In a statement, Burger King denied any wrongdoing. The company insists that the same flame-grilled beef patties featured in its advertisements are used in the burgers served to customers.

The company also defended the practice of food styling, where items in ads are prepared for maximum visual appeal, a long-standing industry norm that’s common across fast food and restaurant marketing.

"Our guests understand that marketing images are designed to make food look as appetizing as possible," a Burger King spokesperson said.

A Bigger Trend in Fast Food Advertising Lawsuits

This isn’t the first time fast food advertising has come under legal scrutiny. In recent years, chains like McDonald’s and Wendy’s have faced similar lawsuits, though some of those cases were dismissed.

Legal experts say the outcome of the Burger King case could set a new standard for what counts as acceptable advertising in the fast food industry.

If the plaintiffs succeed, it could force not only Burger King but other companies to rethink how they depict their products.

"This could have ripple effects throughout the industry," said Mark Feldman, a Miami-based attorney specializing in consumer protection law.

"It’s about transparency and trust. Companies need to be careful not to cross the line between persuasive marketing and outright deception." 

Burger King’s History of Lawsuits: From Whopper Ads to Franchise Battles

Burger King has faced several notable lawsuits over the years, many centered around advertising and consumer expectations. The current Whopper size lawsuit isn’t the first time the fast-food chain has been challenged in court:

  • Whopper Size Lawsuit (2022–Present): Plaintiffs allege Burger King exaggerated Whopper sizes in ads. A judge allowed the case to proceed in 2025.

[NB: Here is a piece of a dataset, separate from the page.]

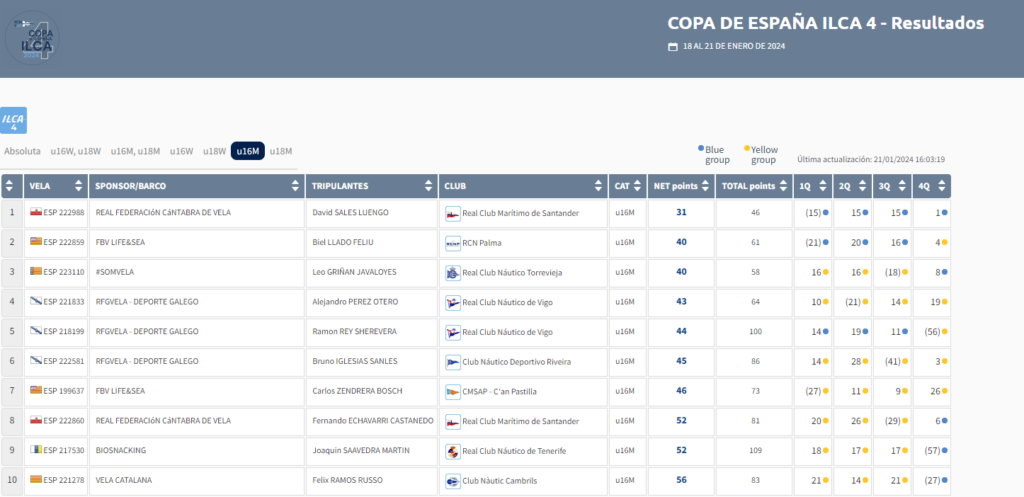1024x497 pixels.
Task: Sort by CLUB column header
Action: tap(522, 186)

  • Impossible Whopper (2019): A vegan customer sued over cross-contamination claims. The lawsuit was dismissed.

  • Trademark Dispute (1968): A local Illinois restaurant won a ruling preventing Burger King from operating in Mattoon, Illinois.

  • Hungry Jack’s Franchise Dispute (2001): In Australia, Burger King lost a $46.9 million case to its franchisee, Hungry Jack’s.

  • Needle Incident (2010): A U.S. Army staff sergeant sued after allegedly finding needles in a burger.